3. How you groom matters
Grooming is not just pre ride maintenance. It is the first conversation between horse and rider and it sets the tone for everything that follows. A student who rushes through grooming by being heavy handed with the brush, who skips the careful check of the legs and back, who treats tacking up as a box to check before the real thing starts is a student who has not yet understood that their relationship with the horse begins on the ground. Teach them to groom with attention and care. Teach them to notice. Is the horse relaxed in the cross ties today or is something off? Is there heat anywhere that was not there last week? These observations matter and the student who makes them regularly becomes a horseman and not just a rider.

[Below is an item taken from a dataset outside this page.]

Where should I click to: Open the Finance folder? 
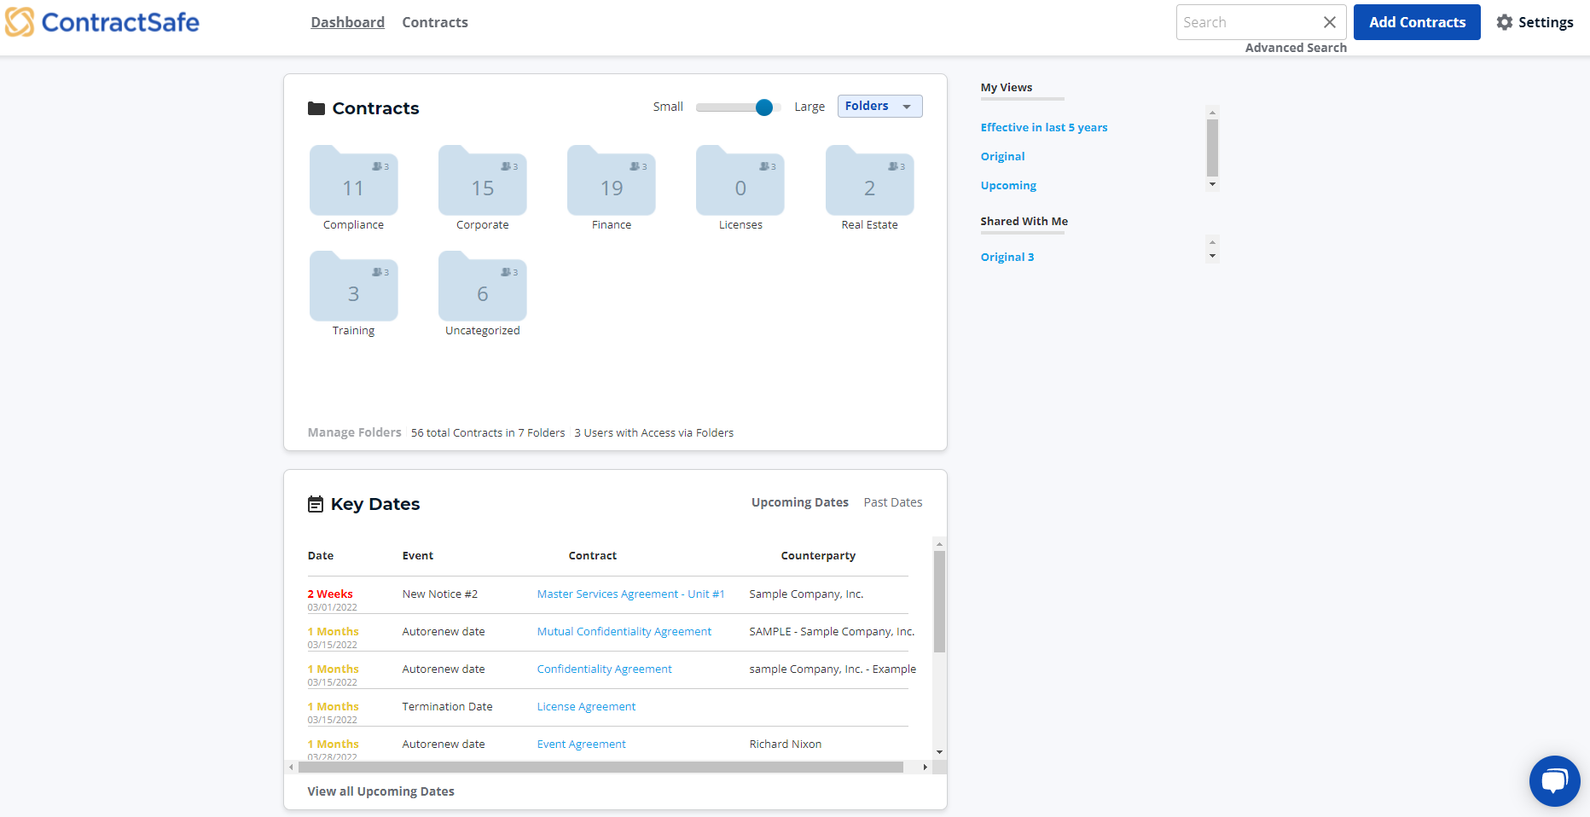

4. Your aids are a conversation not a command
When a student uses escalating leg pressure without result and reaches for a crop without first asking why the horse did not respond to the leg they have skipped the most important part of the exchange. Before escalating any aid, the question should always be "did the horse understand what I was asking and if not how do I make it clearer". Sometimes the horse did not understand, the horse is tired, or the aid was unclear. Sometimes something hurts. A student who is trained to escalate first and ask questions later produces a horse that is defensive, tense, and increasingly unreliable. A student who is trained to communicate first produces a horse that tries.
5. Rest and recovery are part of the horse's welfare and not a scheduling inconvenience.
School horses need days off. They need turnout, feed and water managed around their workload. They need tack that fits correctly and is regularly checked and maintained. They need a body condition that reflects appropriate care not just minimal maintenance. These are not premium options but they are baseline requirements for any horse in consistent work. Teaching your students that a horse's welfare directly affects the quality of the ride they get is not just ethically correct... it is practically true. A horse that is well rested, well fed, and comfortable in its work is a better teacher than an overworked unhappy one every single time.
6. The horse does not owe you anything
This one is worth saying directly. The horse did not choose to be in your lesson program. It did not sign up to carry nervous beginners or manage inconsistent contact or work through the same exercises several times a week. It is there because we put it there and that comes with a responsibility that every student in your program should understand from day one. We owe the horse good horsemanship, appropriate workload, correct equipment, attentive care, and the kind of riding that is fair to ask of it. The horse gives us something genuinely valuable every single lesson. The least we can do is show up for it the same way.
This conversation does not replace your technical instruction but it does sit underneath it. A student who genuinely understands and respects the horse they are riding becomes a better rider faster and for longer than one who treats the horse as a means to an end. Build the horsemanship alongside the riding and you build something that lasts.
How do you teach horse welfare and horsemanship in your lesson program?